Frequently Asked Questions

Frequently Asked Questions

What are Jamón Serrano Croquettes?
These are traditional Spanish tapas made with high-quality jamón serrano, creamy béchamel, and a crunchy breadcrumb coating.
What are the key ingredients for the filling?
The filling consists of minced onion, flour, milk, and diced jamón serrano.
How is the base of the croquette made?
It is made by creating a roux with olive oil and flour, then gradually adding milk to form a thick béchamel.
What type of ham should I use?
High-quality Jamón Serrano is recommended for the most authentic flavor.
How long does the mixture need to chill before shaping?
It should be refrigerated for at least 2 hours or until completely solid.
Why is it important to chill the mixture?
Chilling makes the mixture firm enough to shape into balls or cylinders without falling apart.
What is the recommended size for the croquettes?
They should be shaped into small balls or cylinders approximately 1 to 2 inches long.
What is the breading technique used here?
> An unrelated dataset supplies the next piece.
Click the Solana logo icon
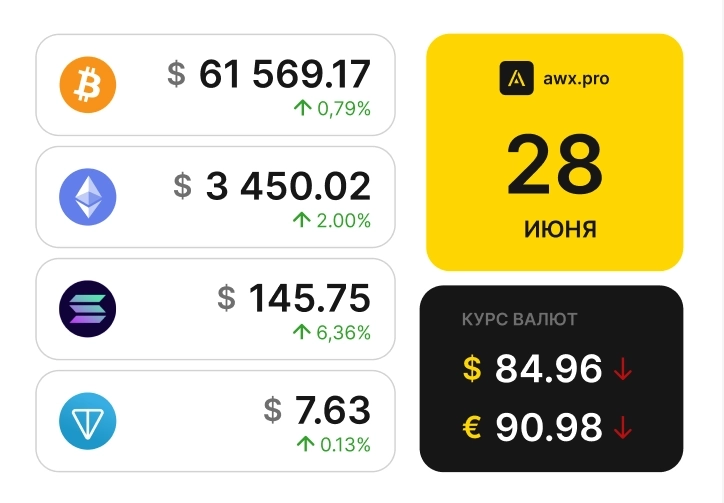This screenshot has width=724, height=503. [x=88, y=308]
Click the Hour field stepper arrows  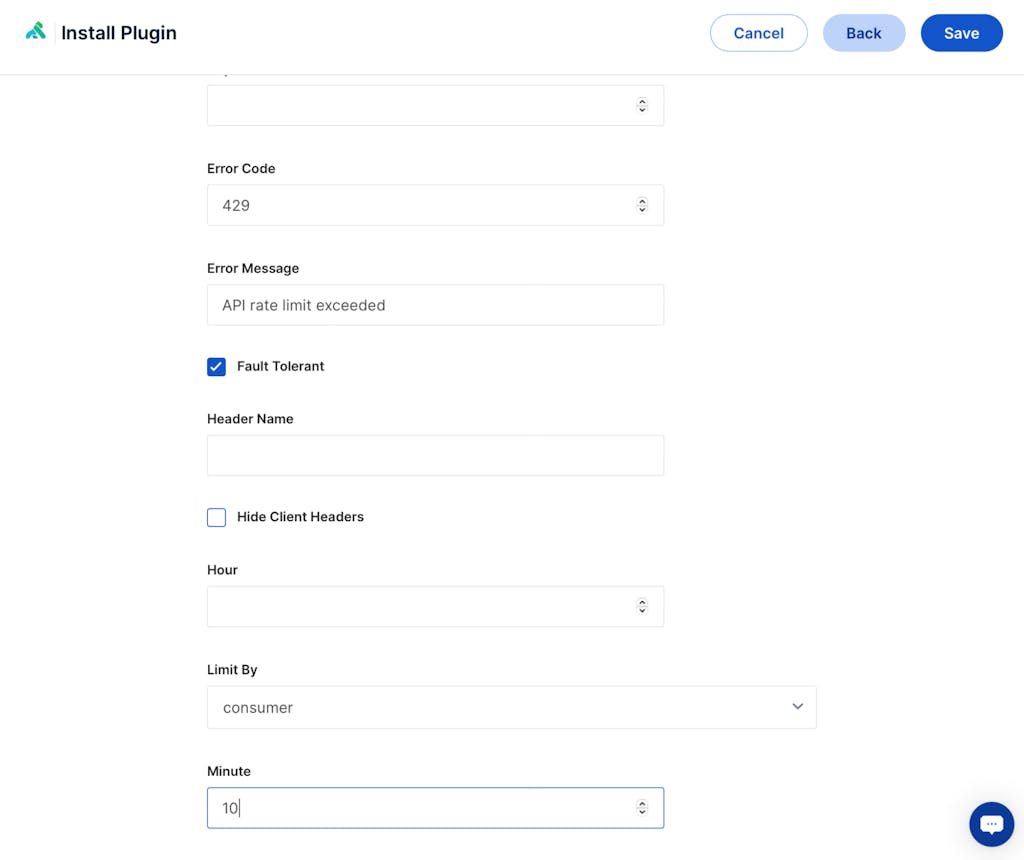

The croquettes are dipped in breadcrumbs, then an egg wash, and then back into breadcrumbs for a thorough coating.
Why do you add water to the eggs?
A splash of water is added to the eggs to thin the mixture slightly for easier coating.
How long should the breaded croquettes chill before frying?
They should chill for another 30 minutes to help them hold their shape during the frying process.
What is the ideal temperature for frying?
The olive oil should be heated to 350°F (175°C).
How long do the croquettes take to fry?
They typically take about 3 to 4 minutes to become golden brown and crispy.
How many croquettes should I fry at a time?
It is best to fry them in small batches of about 4 to 5 to maintain oil temperature.
What type of oil is best for frying?
Olive oil is used in this recipe for frying the croquettes.
How should I prepare the onions?
The onions should be finely minced and sautéed until soft and translucent.
What spices are used to season the croquettes?
Salt, black pepper, and Spanish paprika are used for seasoning.
Can I use a different type of paprika?
Spanish Pimentón de la Vera is preferred for its authentic flavor.
How do I prevent the croquettes from sticking to my hands?
Use moistened hands when shaping the chilled mixture.
What should the texture of the béchamel be?
It should be thick enough to coat the back of a spoon before the ham is added.
How should I drain the croquettes after frying?
Remove them with a slotted spoon and place them on paper towels to drain excess oil.
Are these croquettes served hot or cold?
They are best served hot and immediately after frying.
What can I serve with these croquettes?
They go well with other tapas, various side dishes, or a cold beer.
What equipment do I need for frying?
A deep fryer or a heavy-bottomed pot is required for the best results.
How much jamón serrano is required?
This recipe calls for 1/2 lb of diced jamón serrano.
How much milk is used in the recipe?
One cup of milk is used for the béchamel sauce base.
What is the role of the flour in this recipe?
Flour is used to create a roux which thickens the milk into a creamy sauce.
Can the mixture be made in advance?
Yes, the filling can be prepared and refrigerated until you are ready to shape and fry them.
Is extra virgin olive oil used for everything?
Extra virgin olive oil is used for sautéing the onions, while regular olive oil is used for frying.
How many eggs are needed for the breading?
Two eggs are used to create the egg wash component of the breading station.
What color should the finished croquettes be?
The finished croquettes should be a beautiful and appetizing golden brown.